HOW TO COMPLETE THIS TASK
Reproduce the listing below character for character; drop every image.

PROVIDED MATERIAL
************

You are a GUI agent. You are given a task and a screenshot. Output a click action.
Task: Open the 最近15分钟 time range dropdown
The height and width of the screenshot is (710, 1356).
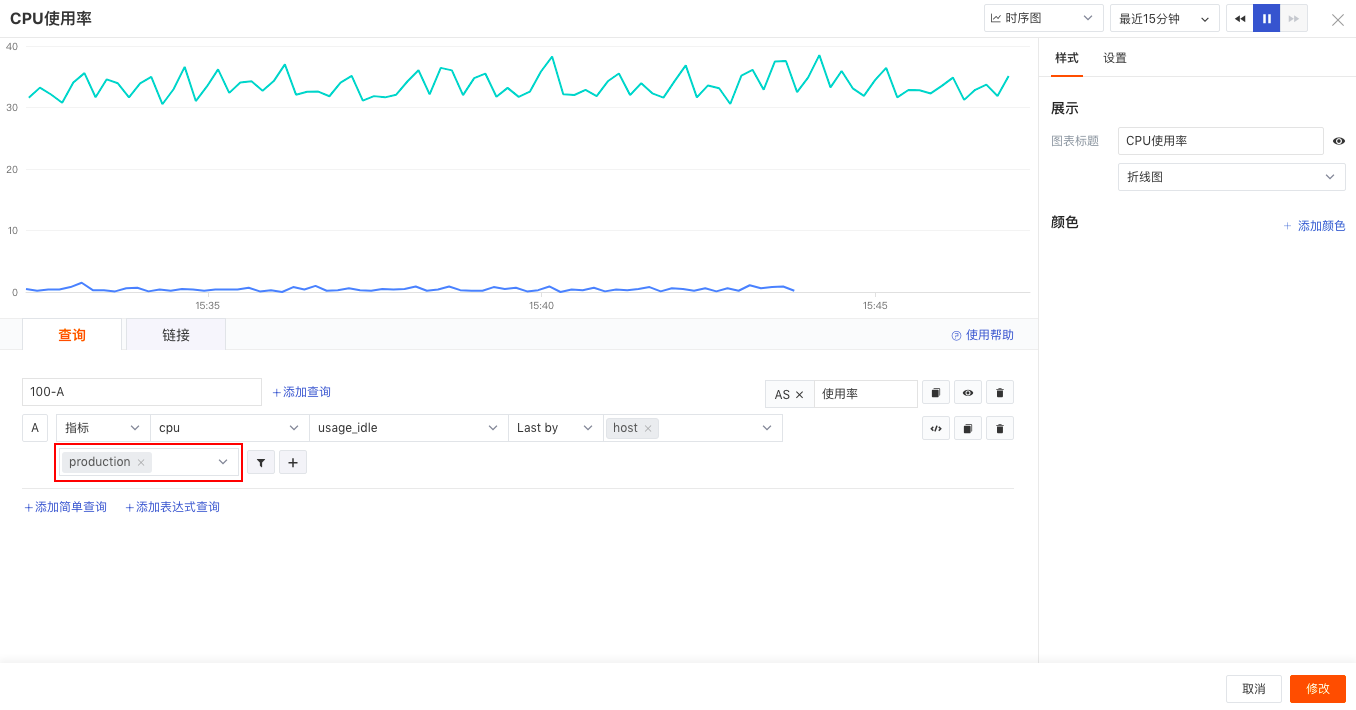[x=1164, y=18]
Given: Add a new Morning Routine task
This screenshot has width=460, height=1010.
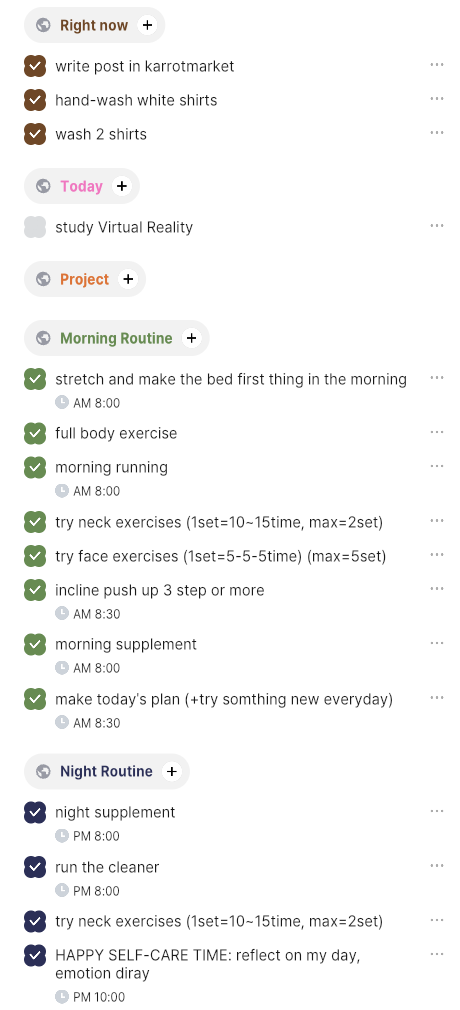Looking at the screenshot, I should click(191, 338).
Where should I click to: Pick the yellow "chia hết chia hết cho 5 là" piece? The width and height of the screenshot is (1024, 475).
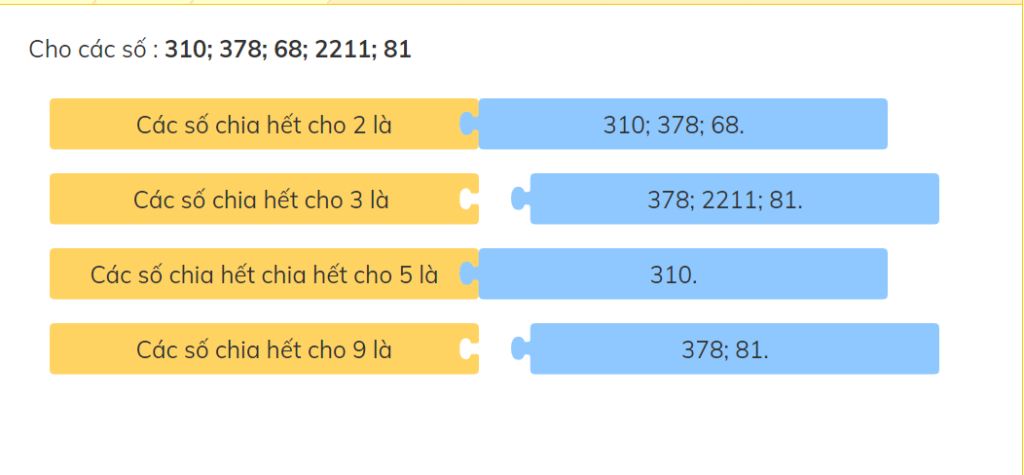(x=264, y=274)
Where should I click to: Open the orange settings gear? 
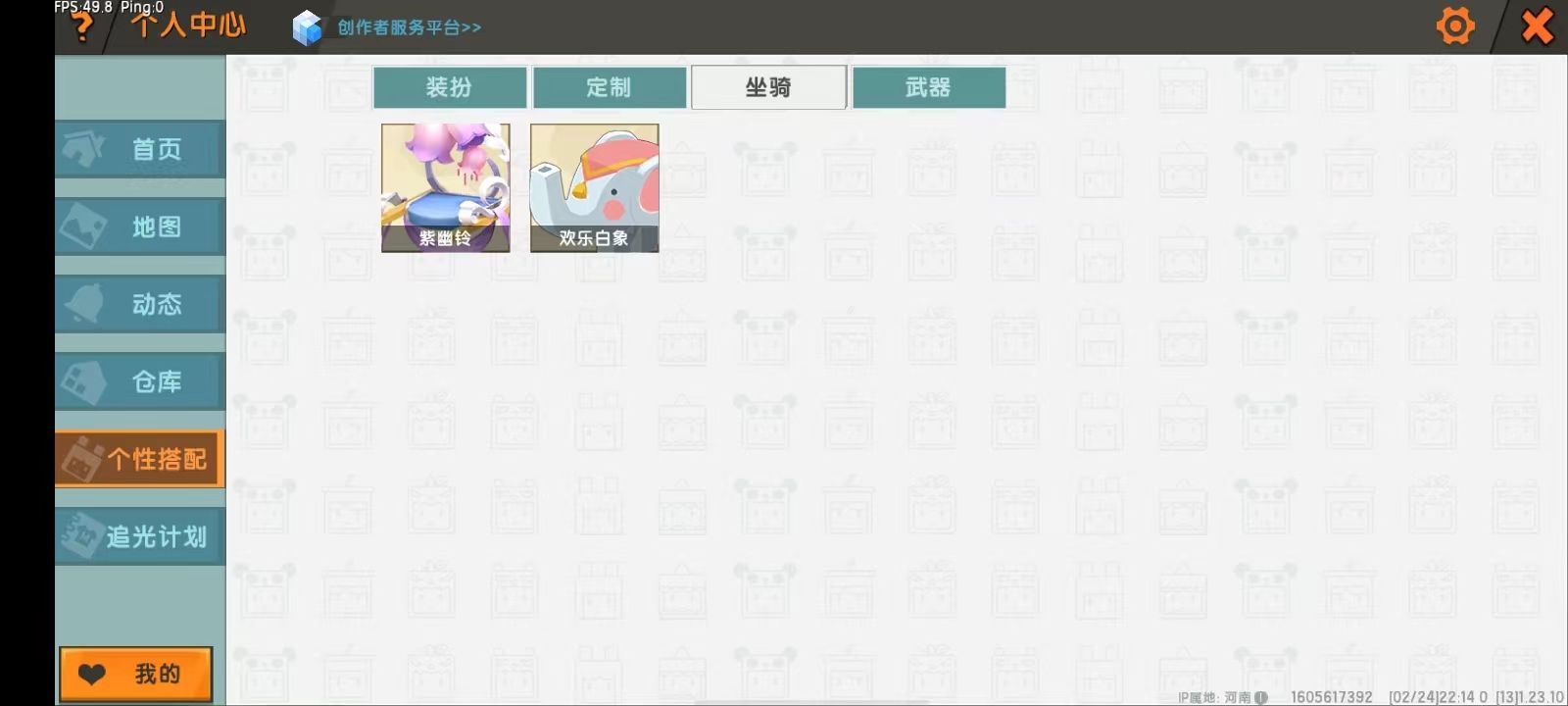[x=1455, y=25]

************

EXPECTED ANSWER
You are a GUI agent. You are given a task and a screenshot. Output a click action.
Task: Open the 最近15分钟 time range dropdown
The height and width of the screenshot is (710, 1356).
[x=1164, y=18]
Given: Add a new Morning Routine task
This screenshot has width=460, height=1010.
Looking at the screenshot, I should click(191, 338).
Where should I click to: Pick the yellow "chia hết chia hết cho 5 là" piece? The width and height of the screenshot is (1024, 475).
(x=264, y=274)
Where should I click to: Open the orange settings gear? 
[x=1455, y=25]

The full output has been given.